HSLF Political Director Richard Patch with Rep. Walter
Jones, Jr. (R-N.C.), who successfully pushed for the
establishment of a National War Dog Memorial.

Finally, The HSUS bestowed its highest award, the Joseph Wood Krutch Medal, on Sen. Robert C. Byrd (D-W.V.) and posthumously on Rep. Tom Lantos (D-Calif.). In surveying the field of people in political life, no one could deserve a lifetime achievement award for animal protection more than these two individuals. Byrd and Lantos were the 40th and 41st recipients of the prestigious honor, and the first legislators ever to receive it. Previous recipients have included such luminaries as Dian Fossey, Jane Goodall, and Richard Leakey.

Sen. Byrd is the longest serving member of the U.S. Senate, but he is also the only current member of the Senate who was in office when Congress voted on the Humane Slaughter Act of 1958. He is still fighting for that cause a half century later, and as the chairman of the Senate Appropriations Committee, he has allocated millions of dollars to improve the enforcement of animal welfare and humane slaughter laws. He is a leader in the fight to stop horse slaughter and to promote the adoption of working horses, and he frequently uses his remarkable oratory skills on the Senate floor to praise his dogs, condemn dogfighting, or raise awareness of the inhumane slaughter of poultry.

Krutch Ceremony
HSUS President and CEO Wayne Pacelle presents the
Krutch Medal to Dr. Katrina Swett, the daughter of Rep.
Lantos, and Joe Stewart, former Secretary of the Senate
and longtime friend of Sen. Byrd.

Rep. Lantos, until his death last month, was also a lifetime leader for animals. He founded the Congressional Friends of Animals Caucus, holding briefings to inform members of Congress and their staff about dogfighting, farm animal welfare, and other important issues. He led the successful passage of animal protection measures, most recently the Pets Evacuation and Transportation Standards (PETS) Act to require disaster planning for pets in 2006, and a House resolution condemning the Canadian seal hunt in 2007. As the chairman of the Foreign Affairs Committee, he was an ambassador for humane treatment around the globe, and used his voice to advocate for animal protection in other countries, such as calling on China to stop its misguided policy of rounding up and killing pet dogs.
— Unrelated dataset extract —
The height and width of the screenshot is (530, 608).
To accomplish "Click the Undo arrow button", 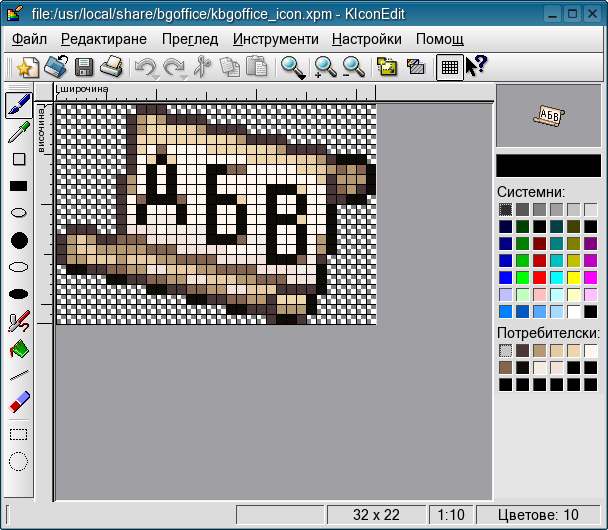I will pos(146,68).
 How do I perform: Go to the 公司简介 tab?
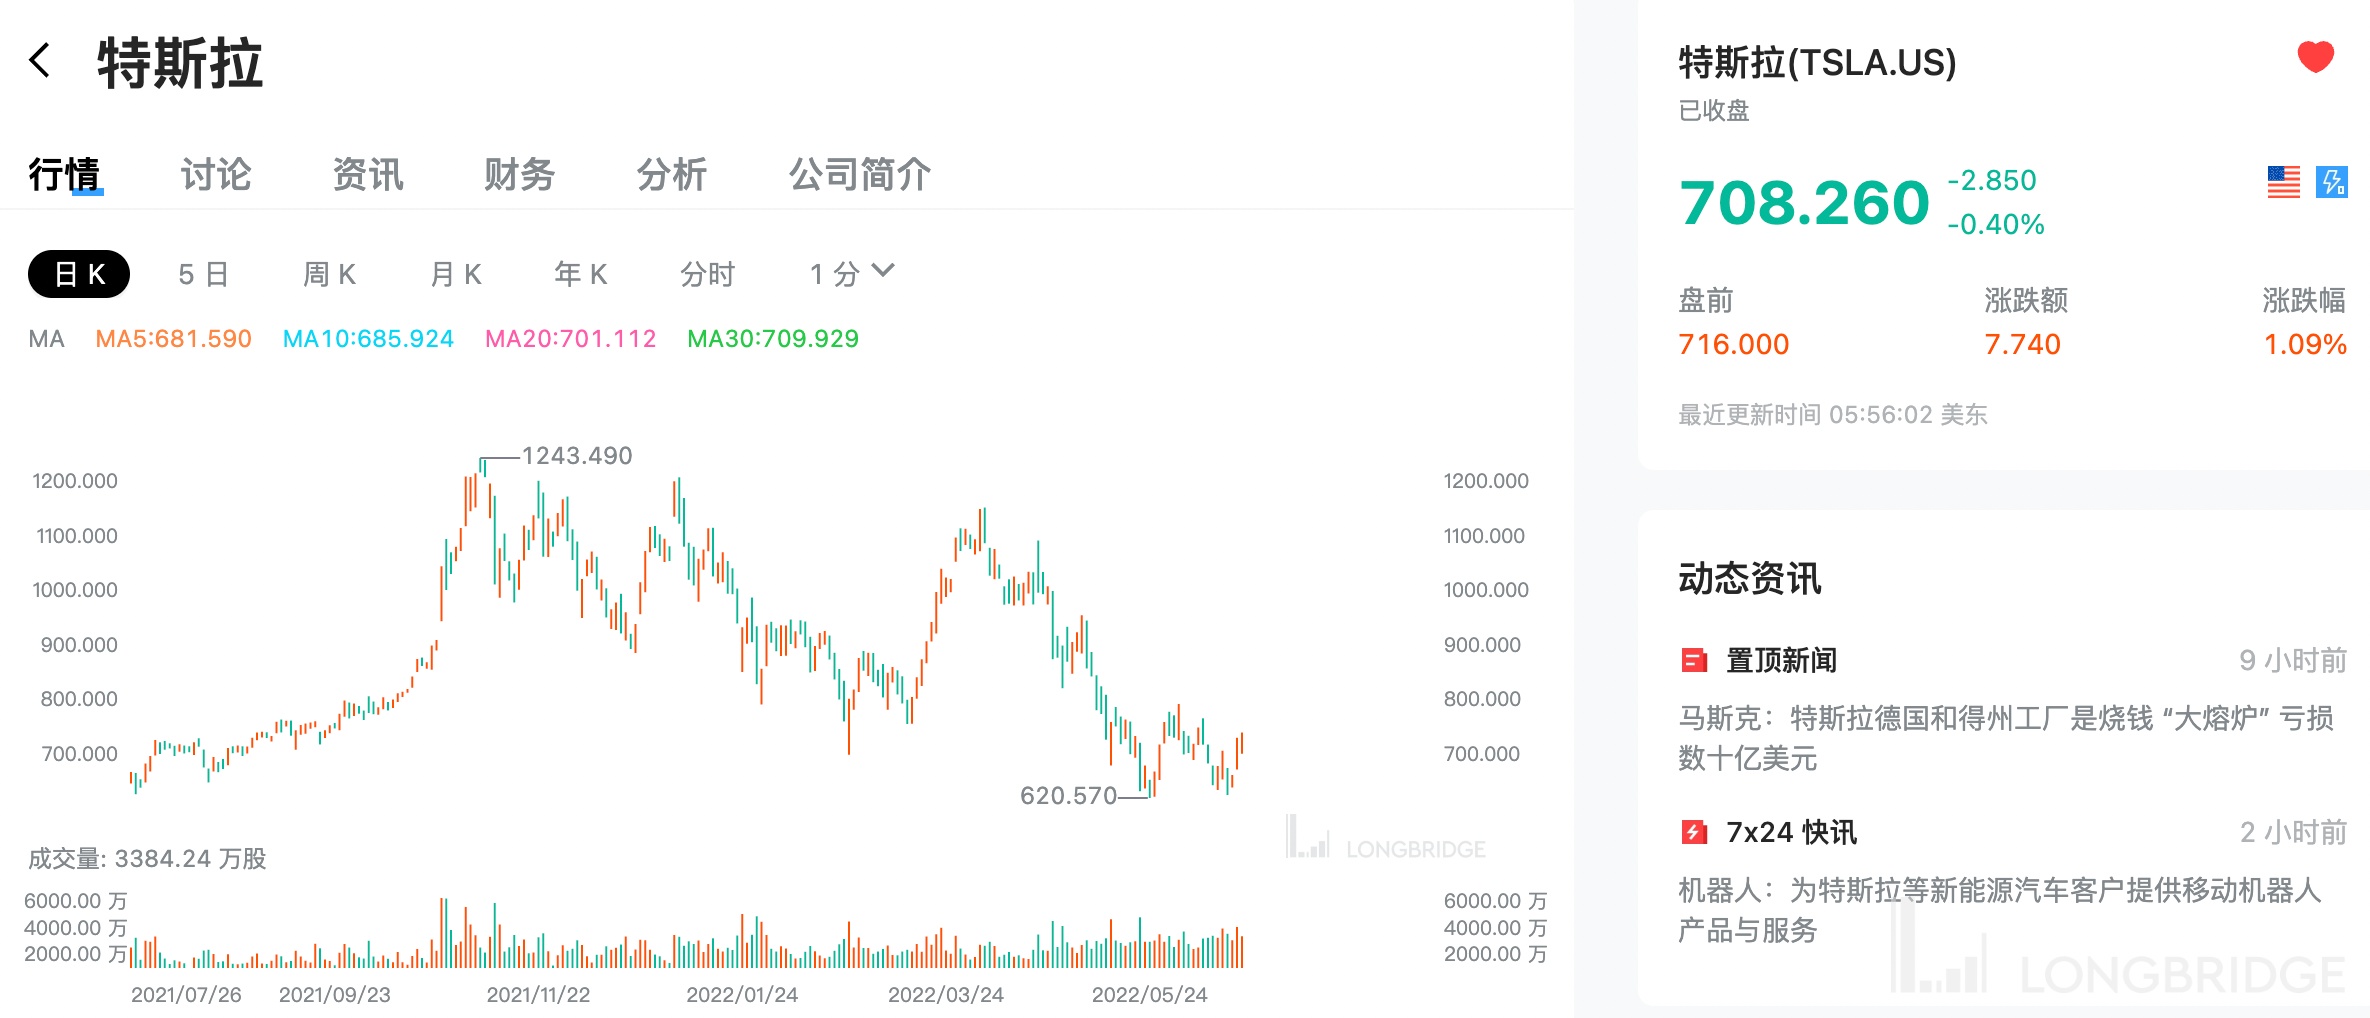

Every year, more and more legislators of every political stripe are leading and supporting efforts to implement humane public policies. Animal protection is more than ever being treated like the serious moral issue it is on Capitol Hill, and lawmakers are debating policies that have enormous implications for animals. We congratulate this year’s award recipients, and thank them for speaking out and fighting for the creatures who need our help.